Gun safety: Legislators accomplished a decade-long effort to ban assault-style weapons. Washington becomes the 10th state with such a ban. Legislators also approved the governor’s request legislation to require safety training and a 10-day waiting period prior to the purchase or transfer of a firearm, and the governor’s and attorney general’s request legislation to strengthen accountability for manufacturers and retailers.
Reproductive freedom: Following the U.S. Supreme Court’s decision to overturn Roe v. Wade, the governor and legislators have taken several actions to protect abortion care rights and access to reproductive care in Washington state. Legislators approved bills to strengthen data privacy for patients, shield providers and patients from legal action by out-of-state entities, and a bill to remove cost-sharing for abortion care services. Legislators also approved funding and legislation to support Inslee’s efforts to purchase and distribute mifepristone in case the U.S. Supreme Court upholds a ruling by a Trump-appointed judge in Texas to repeal FDA-approval of the medication.

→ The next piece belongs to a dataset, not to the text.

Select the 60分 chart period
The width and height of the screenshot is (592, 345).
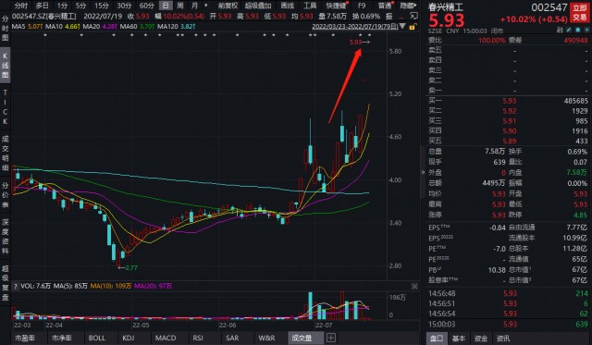[147, 6]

Climate implementation and funding: In recent years, the governor and legislators have passed historic, nation-leading policies related to clean energy, clean transportation, clean buildings, and a cap on climate pollution. Legislators approved four Inslee proposed bills focused on implementation to improve coordination of clean energy project siting, improve transmission planning, incorporate climate change planning into the state’s Growth Management Act, and strengthen the state’s clean energy workforce development efforts and establish a Climate Corps.
The state’s new cap-and-invest program launched earlier this year, and the legislature’s 2023–25 budgets invest more than $2.1 billion in program revenues for a range of climate-related investments including charging infrastructure, electric ferries and trucks, community-driven grants to improve air quality in overburdened communities, and assistance for lower-income households to transition to heat pumps.